* [Try it] Check every line of the data below for "computer". Copy each one that has it.

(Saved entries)
- - - -

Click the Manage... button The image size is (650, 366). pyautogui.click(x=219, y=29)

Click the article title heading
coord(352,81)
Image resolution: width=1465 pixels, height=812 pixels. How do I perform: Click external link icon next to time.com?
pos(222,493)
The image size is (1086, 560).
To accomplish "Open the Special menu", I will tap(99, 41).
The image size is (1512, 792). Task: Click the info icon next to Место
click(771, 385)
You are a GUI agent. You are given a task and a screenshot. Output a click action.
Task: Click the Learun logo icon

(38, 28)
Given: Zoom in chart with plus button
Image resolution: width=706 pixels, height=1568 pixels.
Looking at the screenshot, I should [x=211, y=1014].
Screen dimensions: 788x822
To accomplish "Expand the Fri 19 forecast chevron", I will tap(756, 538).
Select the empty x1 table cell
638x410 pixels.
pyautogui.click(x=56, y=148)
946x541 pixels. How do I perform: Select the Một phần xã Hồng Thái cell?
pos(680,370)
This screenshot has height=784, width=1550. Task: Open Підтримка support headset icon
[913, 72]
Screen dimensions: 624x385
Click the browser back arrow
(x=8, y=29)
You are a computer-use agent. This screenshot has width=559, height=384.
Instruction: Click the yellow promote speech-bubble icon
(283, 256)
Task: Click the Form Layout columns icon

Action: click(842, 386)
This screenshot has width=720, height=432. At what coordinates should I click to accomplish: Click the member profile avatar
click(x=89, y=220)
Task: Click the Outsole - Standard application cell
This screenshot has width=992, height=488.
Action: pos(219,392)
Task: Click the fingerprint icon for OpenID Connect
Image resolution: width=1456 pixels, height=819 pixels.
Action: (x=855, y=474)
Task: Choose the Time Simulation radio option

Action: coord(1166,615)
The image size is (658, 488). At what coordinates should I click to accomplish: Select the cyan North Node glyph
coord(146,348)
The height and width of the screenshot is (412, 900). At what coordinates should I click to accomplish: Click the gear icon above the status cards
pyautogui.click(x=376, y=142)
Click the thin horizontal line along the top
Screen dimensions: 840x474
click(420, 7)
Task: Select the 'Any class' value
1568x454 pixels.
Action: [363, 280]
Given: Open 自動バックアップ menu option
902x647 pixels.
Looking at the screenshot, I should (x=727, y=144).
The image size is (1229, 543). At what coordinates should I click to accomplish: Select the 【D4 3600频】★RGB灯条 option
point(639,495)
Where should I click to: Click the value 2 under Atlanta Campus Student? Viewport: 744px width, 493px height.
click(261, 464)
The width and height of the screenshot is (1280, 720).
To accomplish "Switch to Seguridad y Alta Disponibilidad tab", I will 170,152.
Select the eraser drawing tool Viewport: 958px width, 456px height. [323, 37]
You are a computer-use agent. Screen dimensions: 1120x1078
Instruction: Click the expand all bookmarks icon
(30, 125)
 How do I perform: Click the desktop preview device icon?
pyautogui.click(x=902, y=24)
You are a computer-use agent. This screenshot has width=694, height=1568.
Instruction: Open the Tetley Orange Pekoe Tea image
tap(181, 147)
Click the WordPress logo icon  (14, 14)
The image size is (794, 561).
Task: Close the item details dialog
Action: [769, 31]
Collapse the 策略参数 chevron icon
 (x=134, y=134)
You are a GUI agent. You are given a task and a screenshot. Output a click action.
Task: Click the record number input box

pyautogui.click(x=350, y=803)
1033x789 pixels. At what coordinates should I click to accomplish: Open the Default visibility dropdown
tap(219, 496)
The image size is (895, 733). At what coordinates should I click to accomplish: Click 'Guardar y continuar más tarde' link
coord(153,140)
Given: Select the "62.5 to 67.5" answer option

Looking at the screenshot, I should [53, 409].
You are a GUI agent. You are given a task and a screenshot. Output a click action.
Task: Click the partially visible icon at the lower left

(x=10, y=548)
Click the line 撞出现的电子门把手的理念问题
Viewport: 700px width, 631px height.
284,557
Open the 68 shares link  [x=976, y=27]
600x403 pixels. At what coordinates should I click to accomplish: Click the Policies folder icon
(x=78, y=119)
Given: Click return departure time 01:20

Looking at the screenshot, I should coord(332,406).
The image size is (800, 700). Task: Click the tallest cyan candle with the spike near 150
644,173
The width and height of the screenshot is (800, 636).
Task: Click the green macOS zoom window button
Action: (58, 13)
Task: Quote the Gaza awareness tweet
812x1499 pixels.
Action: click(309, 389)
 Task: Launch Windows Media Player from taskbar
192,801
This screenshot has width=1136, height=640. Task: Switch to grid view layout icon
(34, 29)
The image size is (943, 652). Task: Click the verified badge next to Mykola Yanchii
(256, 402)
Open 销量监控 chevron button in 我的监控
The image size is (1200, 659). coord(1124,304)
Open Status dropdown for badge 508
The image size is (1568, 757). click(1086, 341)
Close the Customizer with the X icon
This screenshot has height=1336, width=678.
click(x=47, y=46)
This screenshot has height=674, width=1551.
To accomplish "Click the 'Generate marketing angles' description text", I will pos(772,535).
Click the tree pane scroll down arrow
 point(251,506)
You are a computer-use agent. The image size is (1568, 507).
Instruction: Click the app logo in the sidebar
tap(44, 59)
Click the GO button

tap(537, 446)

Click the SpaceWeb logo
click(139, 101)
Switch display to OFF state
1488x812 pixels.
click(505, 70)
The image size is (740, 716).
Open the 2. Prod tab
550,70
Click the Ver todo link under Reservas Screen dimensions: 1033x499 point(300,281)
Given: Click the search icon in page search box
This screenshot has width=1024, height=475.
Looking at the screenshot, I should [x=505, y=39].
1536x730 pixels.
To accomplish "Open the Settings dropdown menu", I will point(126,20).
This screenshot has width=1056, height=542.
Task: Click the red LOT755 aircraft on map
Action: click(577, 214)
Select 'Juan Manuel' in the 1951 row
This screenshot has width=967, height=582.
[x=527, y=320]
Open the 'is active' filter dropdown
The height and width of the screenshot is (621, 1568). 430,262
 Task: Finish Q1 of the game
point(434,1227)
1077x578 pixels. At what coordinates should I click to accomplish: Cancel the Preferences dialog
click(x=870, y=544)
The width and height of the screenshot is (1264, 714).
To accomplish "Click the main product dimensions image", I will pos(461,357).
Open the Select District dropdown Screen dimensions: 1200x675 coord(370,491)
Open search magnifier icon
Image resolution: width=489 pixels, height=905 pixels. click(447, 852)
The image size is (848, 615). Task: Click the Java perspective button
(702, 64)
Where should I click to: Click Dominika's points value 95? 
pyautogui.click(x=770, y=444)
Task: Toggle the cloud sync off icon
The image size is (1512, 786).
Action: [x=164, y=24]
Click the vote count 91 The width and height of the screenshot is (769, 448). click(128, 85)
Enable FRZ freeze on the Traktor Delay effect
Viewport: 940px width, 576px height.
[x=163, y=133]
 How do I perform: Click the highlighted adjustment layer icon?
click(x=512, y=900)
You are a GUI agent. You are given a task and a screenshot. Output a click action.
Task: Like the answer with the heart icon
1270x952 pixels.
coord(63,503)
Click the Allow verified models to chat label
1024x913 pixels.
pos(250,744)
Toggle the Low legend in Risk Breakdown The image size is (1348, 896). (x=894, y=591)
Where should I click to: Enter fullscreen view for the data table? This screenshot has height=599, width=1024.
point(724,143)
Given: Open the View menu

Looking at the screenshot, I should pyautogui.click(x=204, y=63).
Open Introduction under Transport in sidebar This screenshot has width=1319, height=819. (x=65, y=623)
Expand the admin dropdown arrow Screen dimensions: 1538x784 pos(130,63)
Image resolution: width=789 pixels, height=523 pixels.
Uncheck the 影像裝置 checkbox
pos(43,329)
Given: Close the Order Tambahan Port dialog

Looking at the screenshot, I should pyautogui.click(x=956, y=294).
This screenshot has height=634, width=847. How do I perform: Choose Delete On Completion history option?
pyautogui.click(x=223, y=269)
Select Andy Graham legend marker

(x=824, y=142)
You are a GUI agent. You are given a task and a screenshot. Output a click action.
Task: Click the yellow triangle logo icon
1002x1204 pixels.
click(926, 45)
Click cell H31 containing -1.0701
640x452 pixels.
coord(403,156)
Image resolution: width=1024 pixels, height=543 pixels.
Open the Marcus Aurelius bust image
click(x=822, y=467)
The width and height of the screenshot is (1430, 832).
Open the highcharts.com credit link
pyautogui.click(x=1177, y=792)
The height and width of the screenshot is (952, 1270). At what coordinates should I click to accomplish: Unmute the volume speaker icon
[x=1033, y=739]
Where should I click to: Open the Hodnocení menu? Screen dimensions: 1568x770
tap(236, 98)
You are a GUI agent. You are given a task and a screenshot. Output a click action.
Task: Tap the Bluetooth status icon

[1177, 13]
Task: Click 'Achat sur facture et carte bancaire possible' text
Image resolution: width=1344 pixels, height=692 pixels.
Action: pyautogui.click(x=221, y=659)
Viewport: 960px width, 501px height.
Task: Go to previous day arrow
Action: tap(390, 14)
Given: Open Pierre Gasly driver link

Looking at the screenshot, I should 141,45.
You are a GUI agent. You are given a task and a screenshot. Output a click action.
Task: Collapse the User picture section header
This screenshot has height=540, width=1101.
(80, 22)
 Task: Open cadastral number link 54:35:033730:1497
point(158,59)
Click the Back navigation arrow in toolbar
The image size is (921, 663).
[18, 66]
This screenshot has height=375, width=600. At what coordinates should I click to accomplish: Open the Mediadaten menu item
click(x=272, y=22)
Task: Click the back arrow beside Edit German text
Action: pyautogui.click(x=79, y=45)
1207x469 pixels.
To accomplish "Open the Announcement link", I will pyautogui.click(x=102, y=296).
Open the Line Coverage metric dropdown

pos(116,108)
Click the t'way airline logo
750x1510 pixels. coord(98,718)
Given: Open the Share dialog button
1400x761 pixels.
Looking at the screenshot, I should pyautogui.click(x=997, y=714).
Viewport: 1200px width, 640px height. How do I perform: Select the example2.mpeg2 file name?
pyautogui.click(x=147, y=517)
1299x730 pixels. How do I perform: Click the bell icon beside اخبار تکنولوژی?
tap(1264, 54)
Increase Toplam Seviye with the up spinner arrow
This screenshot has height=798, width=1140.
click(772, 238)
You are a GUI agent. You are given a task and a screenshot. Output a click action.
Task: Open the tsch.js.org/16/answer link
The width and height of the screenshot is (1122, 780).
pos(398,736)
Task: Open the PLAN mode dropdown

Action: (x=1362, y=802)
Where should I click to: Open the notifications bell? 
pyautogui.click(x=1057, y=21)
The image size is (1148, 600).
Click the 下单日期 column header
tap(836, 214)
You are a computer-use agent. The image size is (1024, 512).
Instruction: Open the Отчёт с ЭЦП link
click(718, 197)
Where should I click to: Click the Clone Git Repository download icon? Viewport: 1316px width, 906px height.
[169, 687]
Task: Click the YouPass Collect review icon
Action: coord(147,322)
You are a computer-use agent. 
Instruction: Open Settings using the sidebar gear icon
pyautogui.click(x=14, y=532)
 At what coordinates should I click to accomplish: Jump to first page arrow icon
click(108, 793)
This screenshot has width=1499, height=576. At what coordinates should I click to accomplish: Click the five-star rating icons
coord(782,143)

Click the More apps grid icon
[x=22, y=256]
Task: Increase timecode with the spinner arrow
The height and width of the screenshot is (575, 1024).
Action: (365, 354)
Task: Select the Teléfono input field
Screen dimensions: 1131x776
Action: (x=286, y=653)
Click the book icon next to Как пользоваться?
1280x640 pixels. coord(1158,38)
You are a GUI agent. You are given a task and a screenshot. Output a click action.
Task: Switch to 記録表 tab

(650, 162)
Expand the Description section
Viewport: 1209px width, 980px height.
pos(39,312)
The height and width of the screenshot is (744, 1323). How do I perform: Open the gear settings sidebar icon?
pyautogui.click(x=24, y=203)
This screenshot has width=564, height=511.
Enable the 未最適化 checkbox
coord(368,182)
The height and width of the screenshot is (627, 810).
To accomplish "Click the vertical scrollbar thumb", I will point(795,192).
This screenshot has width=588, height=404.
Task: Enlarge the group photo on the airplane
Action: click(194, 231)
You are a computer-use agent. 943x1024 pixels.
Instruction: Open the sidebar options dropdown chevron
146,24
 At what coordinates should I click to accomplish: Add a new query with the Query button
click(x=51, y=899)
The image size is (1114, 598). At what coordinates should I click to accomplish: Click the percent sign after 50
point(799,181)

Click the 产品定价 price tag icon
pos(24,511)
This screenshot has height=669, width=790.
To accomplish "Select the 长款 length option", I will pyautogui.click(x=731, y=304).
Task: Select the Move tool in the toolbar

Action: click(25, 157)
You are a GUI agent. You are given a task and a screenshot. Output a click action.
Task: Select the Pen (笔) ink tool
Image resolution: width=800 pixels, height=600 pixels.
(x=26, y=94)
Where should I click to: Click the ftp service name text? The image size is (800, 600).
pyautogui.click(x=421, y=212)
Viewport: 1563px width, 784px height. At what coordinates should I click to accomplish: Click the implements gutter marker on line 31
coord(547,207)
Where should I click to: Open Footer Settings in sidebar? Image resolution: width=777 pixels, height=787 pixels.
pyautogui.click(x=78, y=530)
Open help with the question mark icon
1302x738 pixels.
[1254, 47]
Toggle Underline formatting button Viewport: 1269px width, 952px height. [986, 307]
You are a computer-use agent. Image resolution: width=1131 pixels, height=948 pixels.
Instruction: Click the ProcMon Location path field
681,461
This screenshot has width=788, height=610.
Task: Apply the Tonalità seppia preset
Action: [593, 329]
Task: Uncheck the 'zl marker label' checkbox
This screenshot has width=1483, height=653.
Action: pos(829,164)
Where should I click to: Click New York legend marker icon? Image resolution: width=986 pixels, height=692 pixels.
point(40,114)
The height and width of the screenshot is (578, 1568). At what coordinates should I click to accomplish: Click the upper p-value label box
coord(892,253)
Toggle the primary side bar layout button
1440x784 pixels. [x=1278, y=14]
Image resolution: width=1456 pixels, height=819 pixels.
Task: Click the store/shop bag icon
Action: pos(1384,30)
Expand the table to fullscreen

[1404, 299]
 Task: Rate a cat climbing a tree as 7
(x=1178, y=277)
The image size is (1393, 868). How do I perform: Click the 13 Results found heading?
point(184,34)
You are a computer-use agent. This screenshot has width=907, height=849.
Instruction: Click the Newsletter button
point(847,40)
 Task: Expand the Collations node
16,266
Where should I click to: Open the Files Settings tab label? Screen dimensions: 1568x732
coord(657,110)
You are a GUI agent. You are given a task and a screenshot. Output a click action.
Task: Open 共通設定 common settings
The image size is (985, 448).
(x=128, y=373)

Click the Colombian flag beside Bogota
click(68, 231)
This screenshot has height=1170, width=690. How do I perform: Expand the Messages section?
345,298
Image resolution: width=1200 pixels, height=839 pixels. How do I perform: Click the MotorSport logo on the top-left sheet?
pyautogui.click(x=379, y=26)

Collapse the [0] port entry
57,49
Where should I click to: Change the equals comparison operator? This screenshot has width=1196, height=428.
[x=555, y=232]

- - - -

* [Written response]
You are a computer-use agent. This screenshot has width=559, height=384.
You are a computer-use agent. Screen dimensions: 1120x1078
You are a computer-use agent. This screenshot has width=694, height=1568.
You are a computer-use agent. The image size is (1568, 507).
You are a computer-use agent. The image size is (1024, 512).
You are a computer-use agent. 
You are a computer-use agent. 943x1024 pixels.
You are a computer-use agent. Image resolution: width=1131 pixels, height=948 pixels.
You are a computer-use agent. This screenshot has width=907, height=849.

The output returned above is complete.